### BRIEF
Convert each line of the entries below into a JSON list of strings, with one string per line and no blank lines. Omit the pictures.

Dataset entries
━━━━━━━━━━━━━━━━━━━━━━━━━━━━━━

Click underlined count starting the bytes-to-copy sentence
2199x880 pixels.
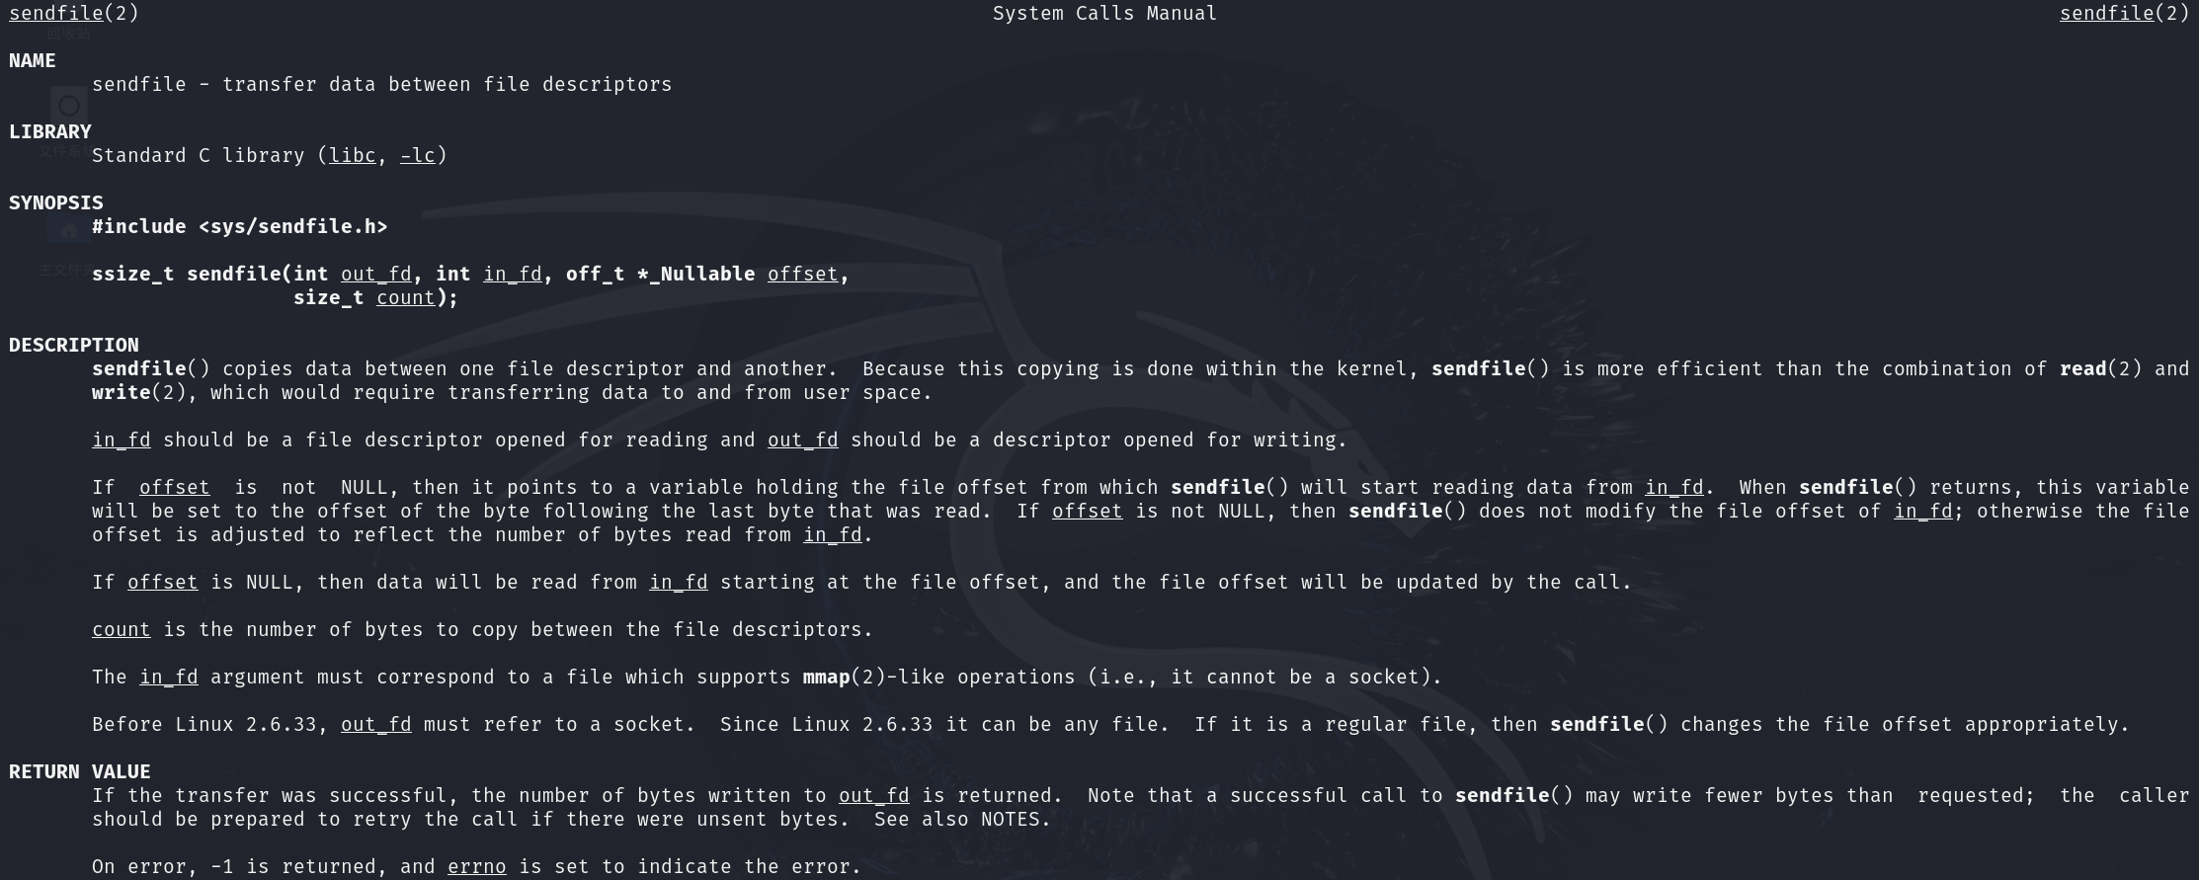122,629
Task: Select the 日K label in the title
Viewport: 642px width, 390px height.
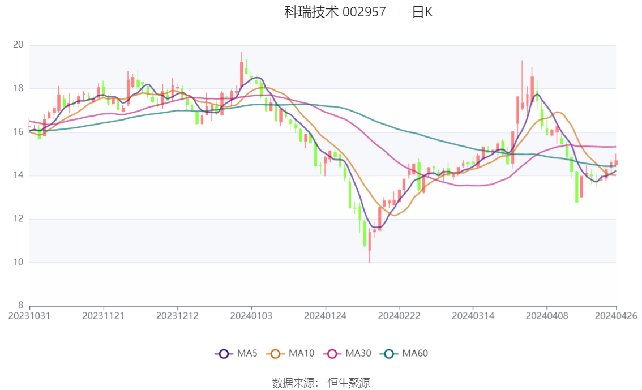Action: (422, 12)
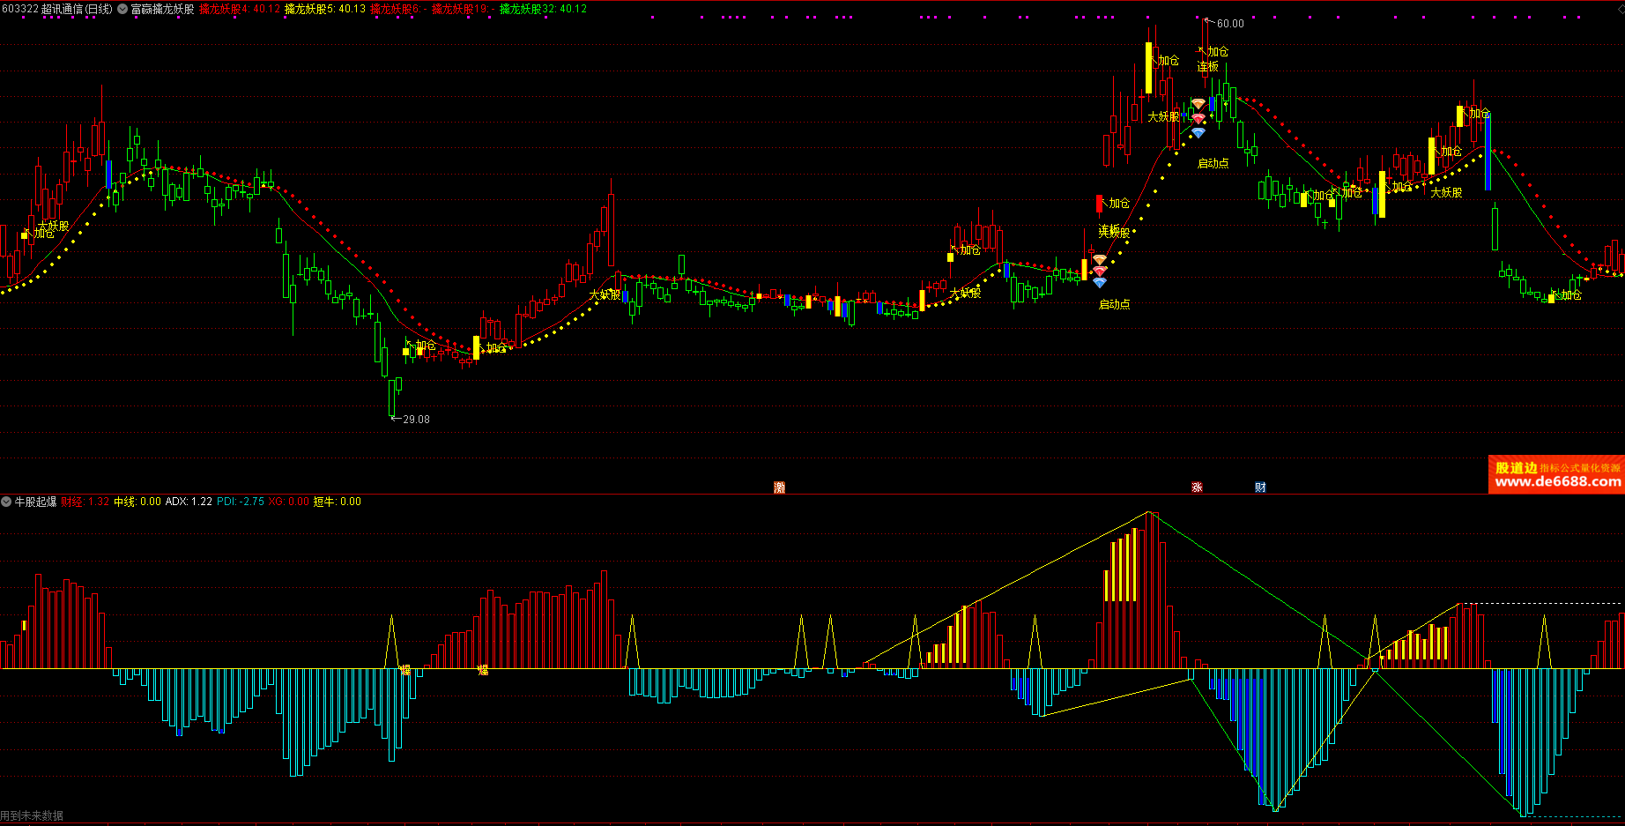The width and height of the screenshot is (1625, 826).
Task: Click the 603322 超讯通信(日线) stock title
Action: tap(57, 9)
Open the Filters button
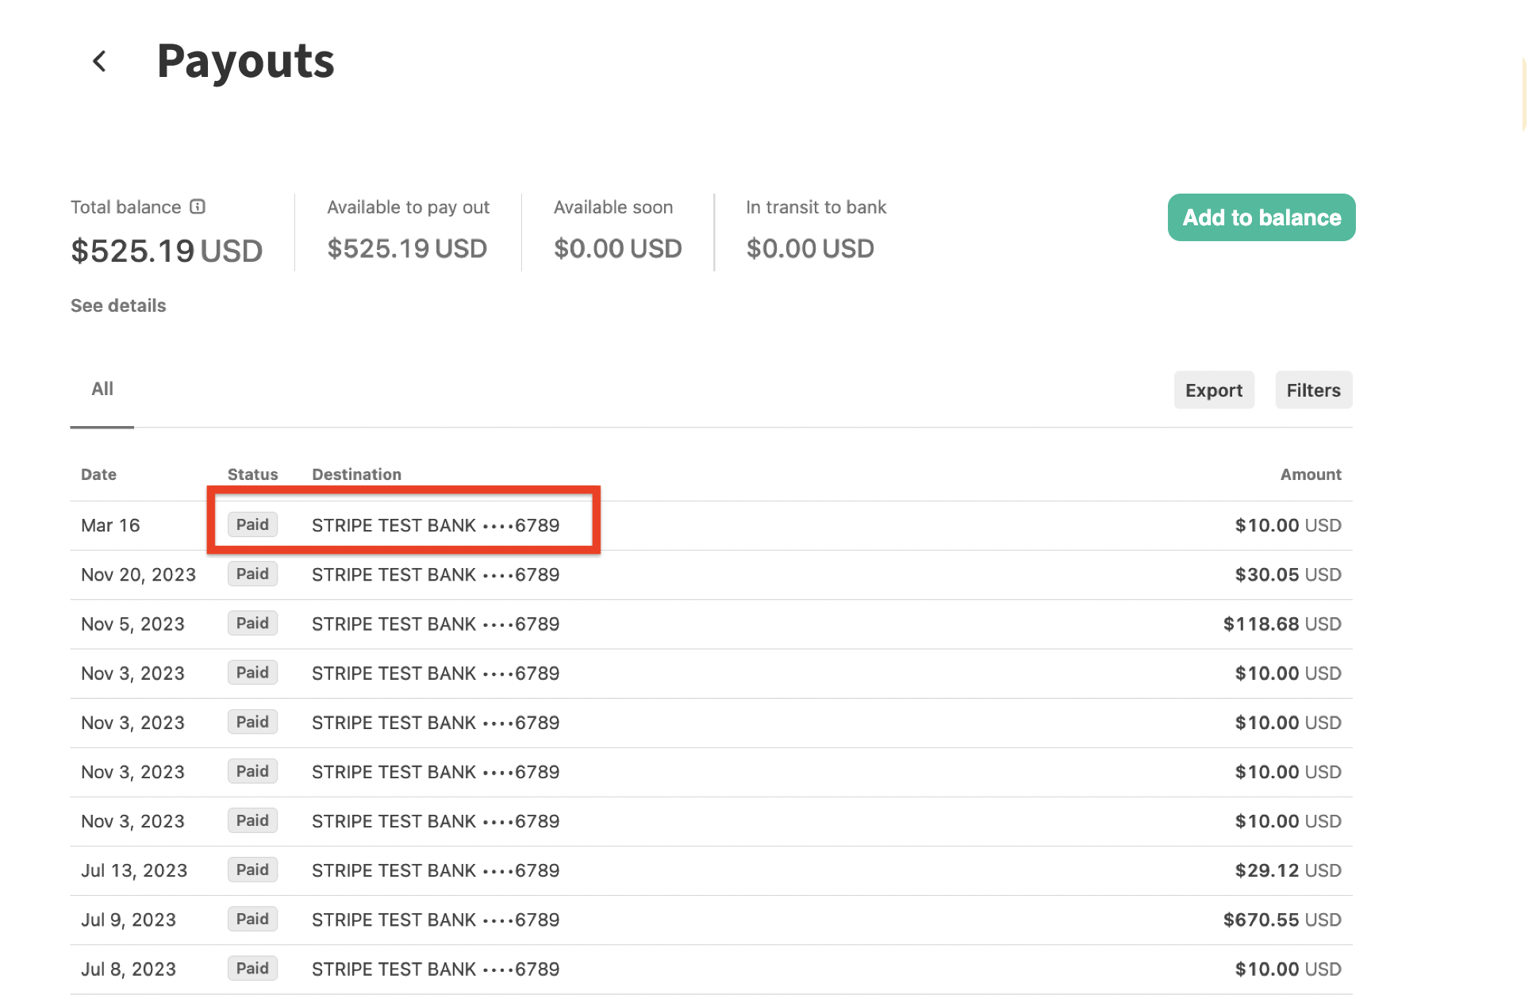 coord(1313,390)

━━━━━━━━━━━━━━━━━━━━━━━━━━━━━━

### WRITTEN SOLUTION
[
  "Click underlined count starting the bytes-to-copy sentence",
  "2199x880 pixels.",
  "122,629",
  "Task: Select the 日K label in the title",
  "Viewport: 642px width, 390px height.",
  "Action: (422, 12)",
  "The width and height of the screenshot is (1625, 826).",
  "Task: Click the 603322 超讯通信(日线) stock title",
  "Action: tap(57, 9)",
  "Open the Filters button",
  " coord(1313,390)"
]